- Exercise requirements: Return a verbatim reproduction of each line, starting at the line with "Illustrerat (27, 1937)" and ending at the last line of the listing below.

- The data:
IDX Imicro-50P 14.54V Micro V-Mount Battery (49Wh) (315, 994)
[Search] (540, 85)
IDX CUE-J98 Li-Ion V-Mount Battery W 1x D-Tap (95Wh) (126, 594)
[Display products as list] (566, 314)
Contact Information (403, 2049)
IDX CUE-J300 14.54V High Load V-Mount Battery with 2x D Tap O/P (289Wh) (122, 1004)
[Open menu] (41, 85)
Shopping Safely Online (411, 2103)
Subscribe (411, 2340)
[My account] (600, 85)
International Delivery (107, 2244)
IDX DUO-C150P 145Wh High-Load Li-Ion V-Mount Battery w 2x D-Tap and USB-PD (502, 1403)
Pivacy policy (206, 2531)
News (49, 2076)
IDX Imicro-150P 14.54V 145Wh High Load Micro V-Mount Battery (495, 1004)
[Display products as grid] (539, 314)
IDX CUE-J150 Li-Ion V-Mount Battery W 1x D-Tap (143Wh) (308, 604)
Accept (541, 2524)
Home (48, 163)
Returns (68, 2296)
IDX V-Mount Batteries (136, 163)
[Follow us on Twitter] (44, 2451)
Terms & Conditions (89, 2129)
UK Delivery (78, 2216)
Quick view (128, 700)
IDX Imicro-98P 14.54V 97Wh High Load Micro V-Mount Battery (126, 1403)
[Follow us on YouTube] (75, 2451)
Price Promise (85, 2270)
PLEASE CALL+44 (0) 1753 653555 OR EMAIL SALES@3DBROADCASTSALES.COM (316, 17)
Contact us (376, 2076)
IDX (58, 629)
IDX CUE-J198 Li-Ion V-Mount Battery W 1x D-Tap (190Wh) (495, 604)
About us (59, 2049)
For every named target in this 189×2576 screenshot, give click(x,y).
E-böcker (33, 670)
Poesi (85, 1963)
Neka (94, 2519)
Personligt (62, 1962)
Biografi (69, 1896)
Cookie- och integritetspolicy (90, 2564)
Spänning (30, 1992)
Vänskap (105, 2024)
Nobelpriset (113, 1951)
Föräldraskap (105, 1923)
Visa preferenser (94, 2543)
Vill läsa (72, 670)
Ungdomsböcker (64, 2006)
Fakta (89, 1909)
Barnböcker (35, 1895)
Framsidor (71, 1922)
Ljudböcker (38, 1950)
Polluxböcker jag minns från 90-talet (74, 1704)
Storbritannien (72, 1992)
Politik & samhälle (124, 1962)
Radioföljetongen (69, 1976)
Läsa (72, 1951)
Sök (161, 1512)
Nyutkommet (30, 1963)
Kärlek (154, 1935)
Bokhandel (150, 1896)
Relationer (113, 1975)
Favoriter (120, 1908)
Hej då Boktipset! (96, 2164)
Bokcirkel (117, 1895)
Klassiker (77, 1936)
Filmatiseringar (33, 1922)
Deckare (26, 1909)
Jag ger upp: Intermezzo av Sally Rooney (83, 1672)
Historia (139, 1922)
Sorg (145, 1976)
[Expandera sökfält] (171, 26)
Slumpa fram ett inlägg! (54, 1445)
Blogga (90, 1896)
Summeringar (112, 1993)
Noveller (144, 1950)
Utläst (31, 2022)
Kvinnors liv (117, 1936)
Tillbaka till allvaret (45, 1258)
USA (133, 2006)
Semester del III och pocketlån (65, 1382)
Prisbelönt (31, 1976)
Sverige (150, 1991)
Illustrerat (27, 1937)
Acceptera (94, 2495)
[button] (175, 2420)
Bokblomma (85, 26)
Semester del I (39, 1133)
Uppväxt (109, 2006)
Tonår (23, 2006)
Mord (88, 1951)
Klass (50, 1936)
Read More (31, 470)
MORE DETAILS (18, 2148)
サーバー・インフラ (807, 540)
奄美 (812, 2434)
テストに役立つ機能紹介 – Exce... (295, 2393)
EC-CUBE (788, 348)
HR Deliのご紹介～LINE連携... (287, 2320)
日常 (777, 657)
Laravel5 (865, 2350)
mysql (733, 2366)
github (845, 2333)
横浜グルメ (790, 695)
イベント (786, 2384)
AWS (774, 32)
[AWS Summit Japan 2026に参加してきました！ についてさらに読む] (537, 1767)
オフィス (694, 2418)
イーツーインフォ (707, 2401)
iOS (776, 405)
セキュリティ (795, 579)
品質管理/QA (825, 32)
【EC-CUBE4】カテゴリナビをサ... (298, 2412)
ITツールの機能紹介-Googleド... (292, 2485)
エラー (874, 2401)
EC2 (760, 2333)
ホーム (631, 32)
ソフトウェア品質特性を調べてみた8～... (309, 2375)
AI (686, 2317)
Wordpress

- Solution to this problem:
Illustrerat (27, 1937)
Acceptera (94, 2495)
[button] (175, 2420)
Bokblomma (85, 26)
Semester del I (39, 1133)
Uppväxt (109, 2006)
Tonår (23, 2006)
Mord (88, 1951)
Klass (50, 1936)
Read More (31, 470)
MORE DETAILS (18, 2148)
サーバー・インフラ (807, 540)
奄美 (812, 2434)
テストに役立つ機能紹介 – Exce... (295, 2393)
EC-CUBE (788, 348)
HR Deliのご紹介～LINE連携... (287, 2320)
日常 (777, 657)
Laravel5 (865, 2350)
mysql (733, 2366)
github (845, 2333)
横浜グルメ (790, 695)
イベント (786, 2384)
AWS (774, 32)
[AWS Summit Japan 2026に参加してきました！ についてさらに読む] (537, 1767)
オフィス (694, 2418)
イーツーインフォ (707, 2401)
iOS (776, 405)
セキュリティ (795, 579)
品質管理/QA (825, 32)
【EC-CUBE4】カテゴリナビをサ... (298, 2412)
ITツールの機能紹介-Googleド... (292, 2485)
エラー (874, 2401)
EC2 (760, 2333)
ホーム (631, 32)
ソフトウェア品質特性を調べてみた8～... (309, 2375)
AI (686, 2317)
Wordpress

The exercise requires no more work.